To create a screenplay that can work like rocket fuel for your writing career—to grasp that one idea that can change everything—a writer has to take risks. There is no other way. Fate does not reward those who play to the ghost audience. So, in order to get to the risk, you’ve got to get rid of the ghost. 

Focus on what’s most important to you

When you sit down to write, no matter where you are, take 30 seconds and close your eyes. Picture your ghost audience. Who’s in there? Look at the faces. Don’t be surprised if you see critical relatives or friends show up, or people from your past. But don’t worry. You don’t have to get caught up in judgments about why you’re seeing them, or who they are. Acknowledge the audience, and close the curtain on it.

Now, you’re ready to write, and this time you’re writing for yourself. Tell yourself there’s no audience for this one. This one goes into a safety deposit box, and it will never see the light of day. Take every risk you’ve ever wanted to take. Open yourself up. Jump off the cliff. Dive into your creative ocean and stop worrying about whether you can swim. If it’s your ocean, you’ll make it. You have the strength inside you to explore the wonders of the deep and then make it back to the shore.

Night of the Living Dead. Photo courtesy: A Image Ten Production

Taking creative risk when writing isn’t easy, and it will definitely be uncomfortable at first. But this is the secret of the masters—the truly brilliant ones whose movies have brought you to your emotional knees. Stanley Kubrick’s 2001: A Space Odyssey received brutal criticism before it drew a cult following that has lasted for decades. And people hated George A. Romero’s Night of the Living Dead when it first came out. But now the 1968 horror film is seen as a classic that has inspired several other film and TV shows in the genre. 

Both Kubrick and Romero came to a moment when they had to bet it all and take the creative risk. They didn’t know if it would work out. They fought their own war against the ghost audience. They didn’t allow their very real dreams to be shot down by the fear of some possible unfavorable reaction.

A look at some of the most popular Sci-Fi movies of all time 

Try this exercise to let creativity flow

Here is a simple exercise that can help you uncover the emotional blocks that hold you back in your writing. Complete the following sentences about your fears with the first thought that comes to mind:

I’d love to take more creative risk in my writing, but…

The worst thing that could happen if I risk too much in my writing is…

Read the completed sentences over to yourself. Now, flip them around so that they state a positive intention. 

For example:

I’d love to take more creative risk in my writing but I’m scared I’ll be rejected.

Becomes:

I know there is a place for my work.
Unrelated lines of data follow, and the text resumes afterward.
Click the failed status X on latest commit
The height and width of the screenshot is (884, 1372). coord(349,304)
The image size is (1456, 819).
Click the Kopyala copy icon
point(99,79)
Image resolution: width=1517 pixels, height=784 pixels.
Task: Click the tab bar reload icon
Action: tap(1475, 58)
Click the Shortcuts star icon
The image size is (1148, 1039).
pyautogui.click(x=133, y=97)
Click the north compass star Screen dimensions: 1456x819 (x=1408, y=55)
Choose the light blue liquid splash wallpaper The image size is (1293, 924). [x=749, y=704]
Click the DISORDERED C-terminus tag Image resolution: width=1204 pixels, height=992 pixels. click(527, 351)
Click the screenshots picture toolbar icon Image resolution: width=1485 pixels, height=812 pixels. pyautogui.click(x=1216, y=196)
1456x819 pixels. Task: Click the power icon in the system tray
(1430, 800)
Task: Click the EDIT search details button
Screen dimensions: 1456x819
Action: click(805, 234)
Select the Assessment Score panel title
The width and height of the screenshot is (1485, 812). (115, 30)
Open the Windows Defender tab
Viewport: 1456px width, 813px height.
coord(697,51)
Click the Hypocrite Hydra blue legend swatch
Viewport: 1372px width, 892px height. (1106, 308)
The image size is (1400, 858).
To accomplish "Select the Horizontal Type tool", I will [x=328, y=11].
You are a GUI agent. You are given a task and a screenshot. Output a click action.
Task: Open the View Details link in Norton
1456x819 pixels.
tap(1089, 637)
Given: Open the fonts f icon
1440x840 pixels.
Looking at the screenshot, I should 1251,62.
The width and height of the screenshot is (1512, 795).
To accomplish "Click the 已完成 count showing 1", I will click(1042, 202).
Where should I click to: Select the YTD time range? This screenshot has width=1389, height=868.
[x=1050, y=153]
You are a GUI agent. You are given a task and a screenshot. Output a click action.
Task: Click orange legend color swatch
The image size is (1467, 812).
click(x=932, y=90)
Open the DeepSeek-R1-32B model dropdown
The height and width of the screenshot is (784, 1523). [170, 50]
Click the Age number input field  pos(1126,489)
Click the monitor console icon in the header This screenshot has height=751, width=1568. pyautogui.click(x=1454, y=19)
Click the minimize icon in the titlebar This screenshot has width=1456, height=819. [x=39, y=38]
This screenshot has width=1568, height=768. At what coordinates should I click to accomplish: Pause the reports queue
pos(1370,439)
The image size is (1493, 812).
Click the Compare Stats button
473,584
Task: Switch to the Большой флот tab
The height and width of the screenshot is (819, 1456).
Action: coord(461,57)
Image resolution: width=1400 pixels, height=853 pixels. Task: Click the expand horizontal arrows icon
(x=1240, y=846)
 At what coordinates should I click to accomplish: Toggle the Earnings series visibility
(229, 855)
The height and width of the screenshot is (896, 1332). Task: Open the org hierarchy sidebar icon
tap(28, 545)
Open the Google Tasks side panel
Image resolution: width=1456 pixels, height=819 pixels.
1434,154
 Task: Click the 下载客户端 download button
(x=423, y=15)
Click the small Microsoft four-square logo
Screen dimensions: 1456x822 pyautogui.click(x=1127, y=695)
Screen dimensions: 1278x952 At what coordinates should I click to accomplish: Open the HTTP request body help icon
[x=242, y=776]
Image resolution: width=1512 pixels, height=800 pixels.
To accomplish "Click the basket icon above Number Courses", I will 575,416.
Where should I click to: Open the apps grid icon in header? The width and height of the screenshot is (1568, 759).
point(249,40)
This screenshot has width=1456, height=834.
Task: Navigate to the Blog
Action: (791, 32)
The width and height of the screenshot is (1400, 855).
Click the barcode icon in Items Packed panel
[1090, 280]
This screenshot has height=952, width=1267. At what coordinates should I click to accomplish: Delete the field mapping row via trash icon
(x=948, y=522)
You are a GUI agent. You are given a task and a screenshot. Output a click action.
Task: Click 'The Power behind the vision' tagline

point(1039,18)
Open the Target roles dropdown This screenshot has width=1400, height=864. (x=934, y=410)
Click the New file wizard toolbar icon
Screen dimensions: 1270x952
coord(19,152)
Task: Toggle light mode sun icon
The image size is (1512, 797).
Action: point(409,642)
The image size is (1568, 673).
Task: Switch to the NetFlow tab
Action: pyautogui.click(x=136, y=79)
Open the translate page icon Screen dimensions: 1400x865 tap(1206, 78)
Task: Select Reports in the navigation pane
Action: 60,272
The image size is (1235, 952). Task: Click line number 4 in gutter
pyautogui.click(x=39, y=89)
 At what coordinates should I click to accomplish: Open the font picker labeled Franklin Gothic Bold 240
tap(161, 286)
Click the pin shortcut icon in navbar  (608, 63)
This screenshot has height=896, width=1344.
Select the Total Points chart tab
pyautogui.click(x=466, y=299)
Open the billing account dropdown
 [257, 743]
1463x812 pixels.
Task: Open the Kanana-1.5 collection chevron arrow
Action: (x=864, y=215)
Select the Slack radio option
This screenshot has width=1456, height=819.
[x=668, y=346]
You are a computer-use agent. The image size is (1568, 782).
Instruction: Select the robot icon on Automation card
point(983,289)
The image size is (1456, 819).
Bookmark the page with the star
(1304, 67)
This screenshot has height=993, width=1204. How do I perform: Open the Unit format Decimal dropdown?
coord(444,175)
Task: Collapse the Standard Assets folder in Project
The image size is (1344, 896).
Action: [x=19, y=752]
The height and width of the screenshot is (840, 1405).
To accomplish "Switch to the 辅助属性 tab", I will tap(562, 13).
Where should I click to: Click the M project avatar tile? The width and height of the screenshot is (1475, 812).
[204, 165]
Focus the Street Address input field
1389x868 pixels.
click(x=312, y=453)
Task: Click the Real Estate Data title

I welcome the opportunity for it to be accepted.

And:

The worst thing that could happen if I risk too much in my writing is that I’ll ruin my career.

Becomes:

Healthy risk brings passion and growth to my career.

You can complete as many fear statements as you wish, and then flip them around in as many ways as you want. The essential thing is that you begin to uncover what you’re afraid of and why.

Climb the highest mountain inside yourself and then dive off that cliff. The more you write what you really want to write, what you know is the story you’re supposed to write and no one else, the more the ghosts in your audience will fade into nothing. And then one day they’ll be replaced by real people, the people who have been waiting all along for your brilliant idea.